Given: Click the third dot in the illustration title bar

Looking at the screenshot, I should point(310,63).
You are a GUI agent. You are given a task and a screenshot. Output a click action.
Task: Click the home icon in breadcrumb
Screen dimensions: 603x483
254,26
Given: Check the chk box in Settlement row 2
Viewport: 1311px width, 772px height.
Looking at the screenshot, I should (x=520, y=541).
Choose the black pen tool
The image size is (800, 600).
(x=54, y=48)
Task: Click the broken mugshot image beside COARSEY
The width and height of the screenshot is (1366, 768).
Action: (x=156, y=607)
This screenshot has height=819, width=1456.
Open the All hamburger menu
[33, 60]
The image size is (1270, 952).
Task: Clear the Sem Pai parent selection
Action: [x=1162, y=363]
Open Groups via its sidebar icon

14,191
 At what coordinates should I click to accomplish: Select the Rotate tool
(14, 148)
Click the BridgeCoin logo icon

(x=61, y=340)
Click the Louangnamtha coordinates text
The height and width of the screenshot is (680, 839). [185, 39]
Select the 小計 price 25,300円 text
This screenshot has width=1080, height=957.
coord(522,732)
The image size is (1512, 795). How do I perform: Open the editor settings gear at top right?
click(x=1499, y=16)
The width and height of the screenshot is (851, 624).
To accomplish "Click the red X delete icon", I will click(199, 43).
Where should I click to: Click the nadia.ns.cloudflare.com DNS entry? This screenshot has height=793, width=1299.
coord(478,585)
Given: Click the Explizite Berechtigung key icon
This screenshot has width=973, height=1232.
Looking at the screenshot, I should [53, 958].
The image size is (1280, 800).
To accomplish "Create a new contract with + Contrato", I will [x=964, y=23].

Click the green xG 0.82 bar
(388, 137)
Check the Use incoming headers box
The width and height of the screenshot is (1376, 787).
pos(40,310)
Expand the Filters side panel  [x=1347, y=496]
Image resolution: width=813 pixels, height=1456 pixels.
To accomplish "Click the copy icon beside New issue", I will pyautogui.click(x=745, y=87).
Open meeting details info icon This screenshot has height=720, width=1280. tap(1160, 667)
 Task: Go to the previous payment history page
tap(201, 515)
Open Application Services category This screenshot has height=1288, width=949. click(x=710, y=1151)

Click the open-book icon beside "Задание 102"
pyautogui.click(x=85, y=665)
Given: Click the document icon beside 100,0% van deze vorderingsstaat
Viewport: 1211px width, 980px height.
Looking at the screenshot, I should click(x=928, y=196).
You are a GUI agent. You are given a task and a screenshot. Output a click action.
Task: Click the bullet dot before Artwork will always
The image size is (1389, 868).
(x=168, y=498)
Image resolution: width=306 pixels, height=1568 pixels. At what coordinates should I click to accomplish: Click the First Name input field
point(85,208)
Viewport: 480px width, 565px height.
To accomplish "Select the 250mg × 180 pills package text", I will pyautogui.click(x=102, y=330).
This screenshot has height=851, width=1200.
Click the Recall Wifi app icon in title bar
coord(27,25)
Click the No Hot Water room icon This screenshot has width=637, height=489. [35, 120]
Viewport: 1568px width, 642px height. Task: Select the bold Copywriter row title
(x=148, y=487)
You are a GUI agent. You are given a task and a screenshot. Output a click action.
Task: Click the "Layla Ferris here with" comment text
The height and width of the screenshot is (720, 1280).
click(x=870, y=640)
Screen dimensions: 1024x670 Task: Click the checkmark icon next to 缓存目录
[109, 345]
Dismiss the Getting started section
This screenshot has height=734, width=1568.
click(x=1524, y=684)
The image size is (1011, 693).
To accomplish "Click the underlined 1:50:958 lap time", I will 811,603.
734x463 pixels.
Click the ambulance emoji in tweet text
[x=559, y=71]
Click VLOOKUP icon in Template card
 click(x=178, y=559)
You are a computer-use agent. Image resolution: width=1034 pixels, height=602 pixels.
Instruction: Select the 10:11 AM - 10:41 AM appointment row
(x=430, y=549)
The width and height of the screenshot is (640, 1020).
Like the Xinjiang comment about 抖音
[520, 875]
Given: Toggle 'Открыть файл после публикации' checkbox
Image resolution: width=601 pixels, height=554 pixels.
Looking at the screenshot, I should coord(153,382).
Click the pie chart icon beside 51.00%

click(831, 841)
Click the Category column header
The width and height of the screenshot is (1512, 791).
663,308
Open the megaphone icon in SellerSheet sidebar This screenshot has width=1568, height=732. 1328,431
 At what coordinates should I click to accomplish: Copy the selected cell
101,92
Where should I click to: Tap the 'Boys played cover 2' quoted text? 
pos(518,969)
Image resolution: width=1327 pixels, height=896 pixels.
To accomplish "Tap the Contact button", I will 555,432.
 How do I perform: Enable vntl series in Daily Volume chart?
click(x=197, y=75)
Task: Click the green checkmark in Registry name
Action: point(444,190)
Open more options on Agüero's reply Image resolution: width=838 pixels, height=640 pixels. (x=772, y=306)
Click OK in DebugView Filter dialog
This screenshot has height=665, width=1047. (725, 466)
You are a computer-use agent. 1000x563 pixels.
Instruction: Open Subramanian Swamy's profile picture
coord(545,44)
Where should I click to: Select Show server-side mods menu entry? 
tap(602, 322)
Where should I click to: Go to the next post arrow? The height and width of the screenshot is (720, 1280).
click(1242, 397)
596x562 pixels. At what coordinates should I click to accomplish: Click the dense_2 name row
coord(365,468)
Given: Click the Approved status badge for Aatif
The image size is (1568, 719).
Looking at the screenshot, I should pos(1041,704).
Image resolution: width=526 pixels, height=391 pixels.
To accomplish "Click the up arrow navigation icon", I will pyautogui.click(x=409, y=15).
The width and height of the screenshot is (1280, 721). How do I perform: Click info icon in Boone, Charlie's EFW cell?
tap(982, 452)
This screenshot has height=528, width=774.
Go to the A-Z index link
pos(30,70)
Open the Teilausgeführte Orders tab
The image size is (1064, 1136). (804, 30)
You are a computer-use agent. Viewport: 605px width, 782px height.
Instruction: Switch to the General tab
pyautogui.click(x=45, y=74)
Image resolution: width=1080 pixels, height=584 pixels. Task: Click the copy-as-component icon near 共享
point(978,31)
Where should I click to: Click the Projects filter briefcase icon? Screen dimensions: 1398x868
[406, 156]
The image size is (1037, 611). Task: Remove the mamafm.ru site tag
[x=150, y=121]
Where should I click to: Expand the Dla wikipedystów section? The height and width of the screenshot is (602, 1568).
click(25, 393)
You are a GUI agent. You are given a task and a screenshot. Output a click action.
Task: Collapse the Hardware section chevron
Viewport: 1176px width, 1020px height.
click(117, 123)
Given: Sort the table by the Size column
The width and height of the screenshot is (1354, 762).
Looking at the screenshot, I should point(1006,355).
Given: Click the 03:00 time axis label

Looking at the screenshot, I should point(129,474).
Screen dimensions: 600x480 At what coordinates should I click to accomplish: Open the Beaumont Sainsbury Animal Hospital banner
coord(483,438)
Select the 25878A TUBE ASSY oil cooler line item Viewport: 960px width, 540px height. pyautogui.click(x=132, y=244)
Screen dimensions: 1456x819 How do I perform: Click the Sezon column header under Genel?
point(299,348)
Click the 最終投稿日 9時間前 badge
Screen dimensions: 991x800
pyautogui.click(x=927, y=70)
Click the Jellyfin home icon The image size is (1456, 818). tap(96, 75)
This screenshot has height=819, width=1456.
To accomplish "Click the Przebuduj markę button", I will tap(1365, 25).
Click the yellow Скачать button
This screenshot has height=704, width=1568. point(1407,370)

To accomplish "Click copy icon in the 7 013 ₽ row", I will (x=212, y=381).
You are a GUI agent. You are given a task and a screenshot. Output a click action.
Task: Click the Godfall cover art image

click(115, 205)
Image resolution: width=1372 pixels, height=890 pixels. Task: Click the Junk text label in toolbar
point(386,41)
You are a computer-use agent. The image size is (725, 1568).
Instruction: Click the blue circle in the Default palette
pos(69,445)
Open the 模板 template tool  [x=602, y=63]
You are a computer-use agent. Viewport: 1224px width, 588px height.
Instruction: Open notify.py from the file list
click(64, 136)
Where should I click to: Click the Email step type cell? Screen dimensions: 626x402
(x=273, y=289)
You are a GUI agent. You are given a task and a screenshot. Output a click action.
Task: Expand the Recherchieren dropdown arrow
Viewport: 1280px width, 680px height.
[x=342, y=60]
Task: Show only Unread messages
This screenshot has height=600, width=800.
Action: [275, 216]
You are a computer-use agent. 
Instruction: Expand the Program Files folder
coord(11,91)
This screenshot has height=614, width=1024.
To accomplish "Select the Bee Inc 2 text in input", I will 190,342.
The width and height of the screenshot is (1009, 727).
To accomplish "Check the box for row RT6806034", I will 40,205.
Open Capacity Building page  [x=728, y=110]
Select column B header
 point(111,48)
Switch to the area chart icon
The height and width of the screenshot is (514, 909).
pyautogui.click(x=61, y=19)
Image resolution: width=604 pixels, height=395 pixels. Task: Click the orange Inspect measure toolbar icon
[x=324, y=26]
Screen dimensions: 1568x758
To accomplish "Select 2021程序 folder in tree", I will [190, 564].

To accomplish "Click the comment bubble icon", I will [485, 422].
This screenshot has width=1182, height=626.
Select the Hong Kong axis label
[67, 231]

**Task details**. Going through the material above, tally the lines holding "home" and give the number alone.

**Answer section**. 2